Религия и церковь никогда меня всерьез не интересовали (раньше я видела вокруг столько чудес, что боялась оказаться запертой в церковной клетке, а после всего вера в доброго Бога казалась мне наивной), и все же, не знаю зачем, я пошла с ним на одну их встречу. Это были обычные посиделки на съемной квартире. Десятка два молодых людей по-доброму подкалывали друг друга и смеялись – в одной руке чашка чаю, в другой – Новый Завет. Девушка в свитере и джинсах говорила о Нагорной проповеди, зачитывала цитаты из Евангелия и просила рассказать, как мы их понимаем.
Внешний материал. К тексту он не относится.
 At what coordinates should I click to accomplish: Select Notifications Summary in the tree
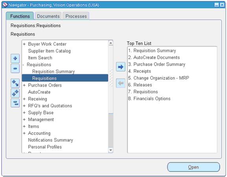point(50,140)
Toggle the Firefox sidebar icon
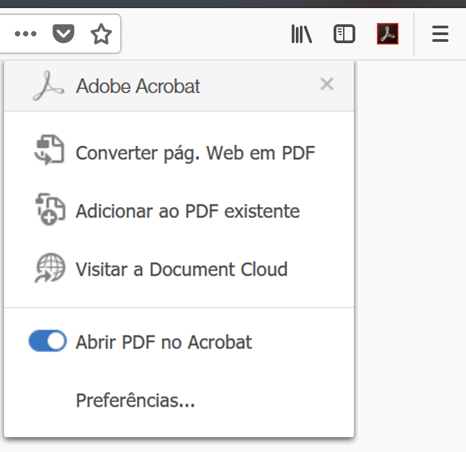 point(344,34)
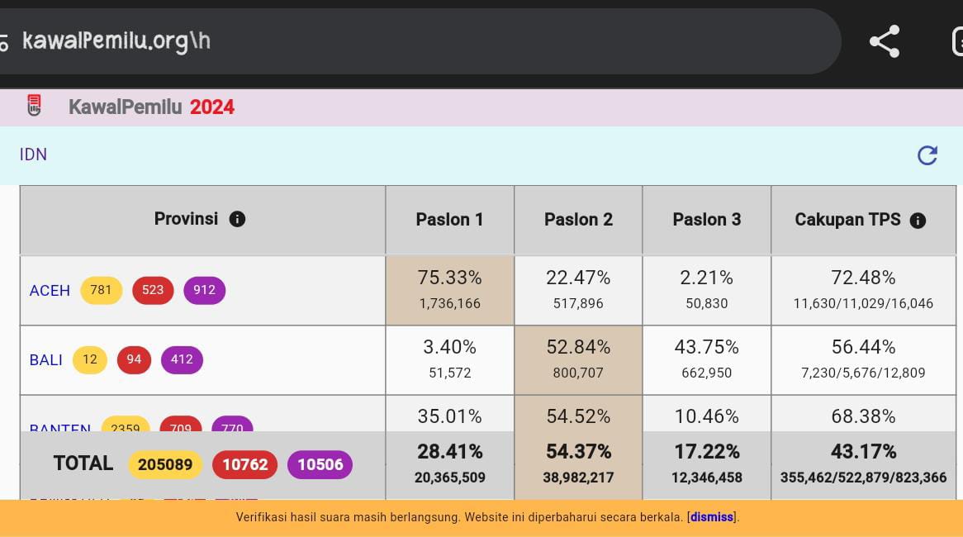963x537 pixels.
Task: Click the purple 412 badge for BALI
Action: (182, 359)
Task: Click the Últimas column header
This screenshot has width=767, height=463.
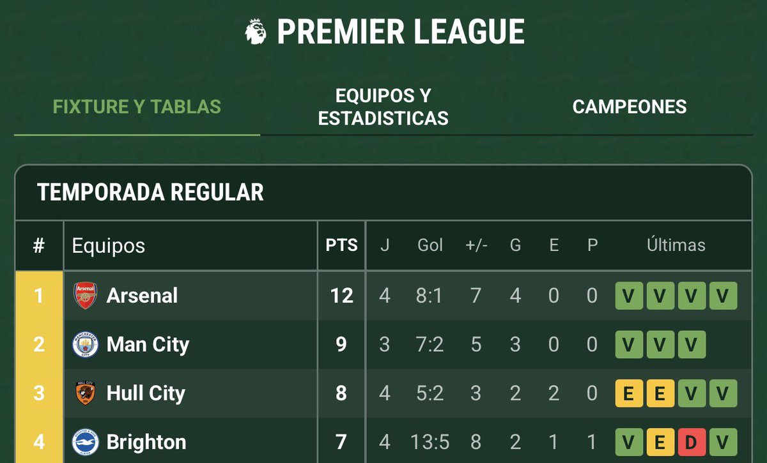Action: (x=676, y=245)
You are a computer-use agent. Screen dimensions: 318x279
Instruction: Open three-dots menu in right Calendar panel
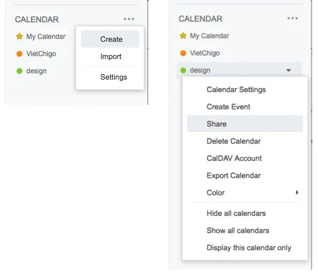[292, 18]
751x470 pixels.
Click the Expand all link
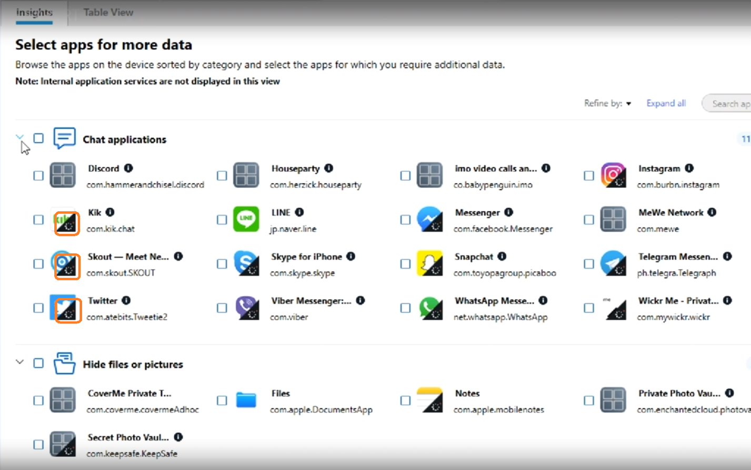pos(665,103)
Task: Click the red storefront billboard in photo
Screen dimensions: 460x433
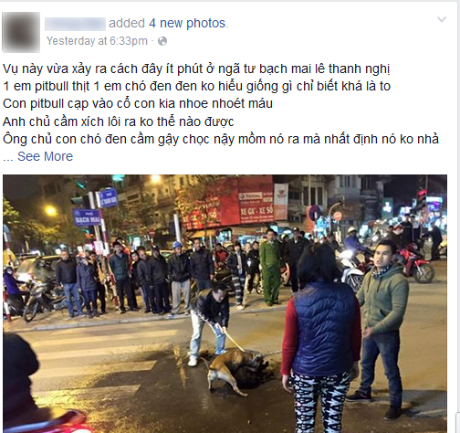Action: [x=228, y=204]
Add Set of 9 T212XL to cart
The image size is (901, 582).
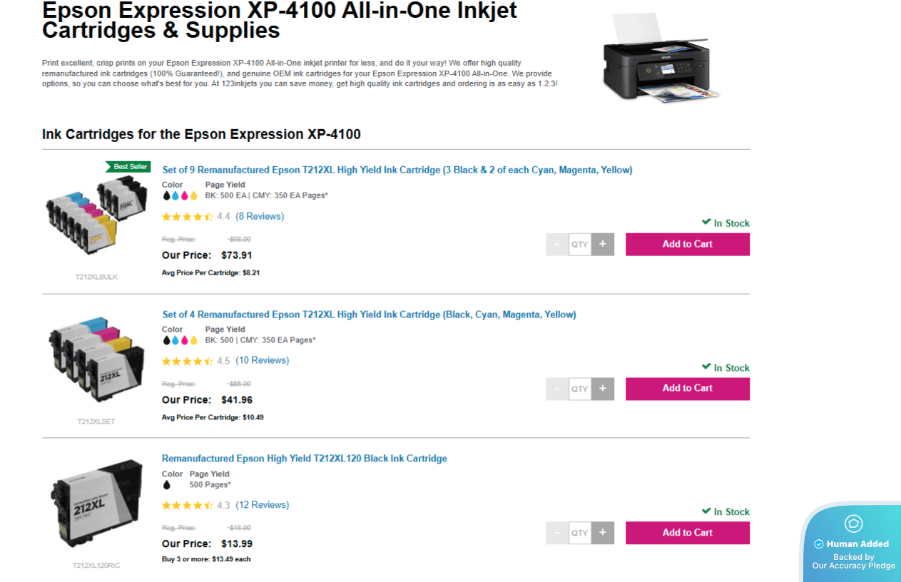(x=688, y=244)
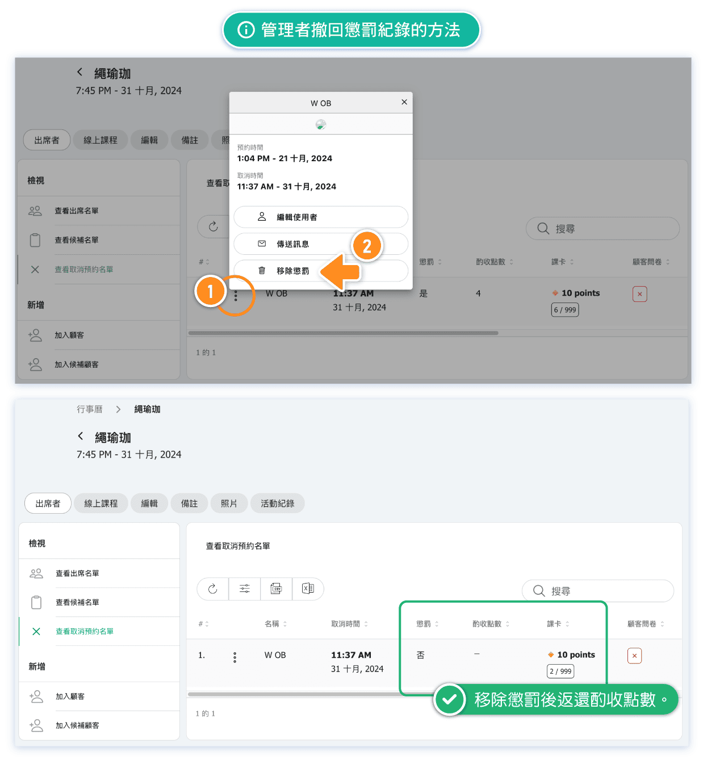Click the trash icon for 移除懲罰

[x=262, y=271]
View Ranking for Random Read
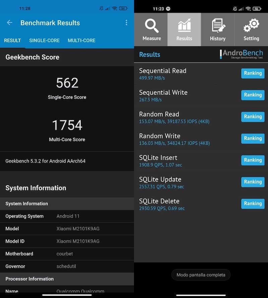Viewport: 268px width, 298px height. pos(253,117)
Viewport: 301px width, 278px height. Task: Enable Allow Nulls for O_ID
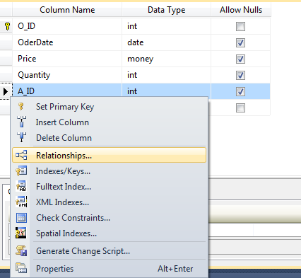coord(240,26)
Что-то из этой проповеди я знала и раньше, что-то услышала впервые, например: «Солнце одинаково всходит над злыми и добрыми людьми». Или: «Не тревожьтесь о завтрашнем дне – на каждый день довольно своей тревоги…» В кухне сидела женщина лет пятидесяти – все по-дружески здоровались с ней, и я подумала, что это какой-то контролер из вышестоящей ячейки. Когда я вышла помыть за собой чашку, она заговорила со мной как со старой знакомой: «Как тебе встреча, Надюш?» – «Пока не определилась с ощущениями». – «Тебя что-то смущает, скажи?» Говорила она предельно вежливо, с открытой и доброй улыбкой, но у меня словно вулкан проснулся внутри. Я пробормотала что-то невнятное, но она не отставала: «Ты что, нас боишься?» Тут я психанула – метнулась в прихожую, набросила пальто и выбежала вон.
Пашу видеть больше не хотелось – сутки напролет теперь я только и делала, что училась и спала. А на каникулах в первый раз за несколько лет поехала к бабушке. И ужаснулась тому, что увидела, словно бутафор-халтурщик наскоро сколотил уголок моего волшебного детства. От школы остался один фундамент, магазин сгорел, бабушка, нервная, обидчивая, смотрела свои сериалы, а на плите у нее все подгорало. На улицах лежала непролазная грязь, и все казалось таким чахлым и разбитым – в тот же день я решила уехать. Бабушка попросила меня отнести пакет нашей родственнице, тетке Антоле – восьмидесятилетней старухе, у которой вся семья погибла в войну. Тяжело было у меня на сердце, когда я подходила к ее покосившемуся дому. Но в доме оказалось на удивление чисто и тепло. Морщины мелко изрисовали лицо старушки, при этом совсем его не портили. Она поднялась мне навстречу, опираясь на свою палочку, и тут я вспомнила ее всегдашнюю улыбку – ту, с которой обычно смотрят на любимых детей. «Дзіцятка маё, ужо такая дарослая!» – всплеснула руками тетка Антоля и стала собирать для меня гостинец, хотя вряд ли на самом деле меня узнала. Войны, смерти, заботы, десятилетия тяжелого труда, казалось, никак не отразились на этом добром и спокойном лице.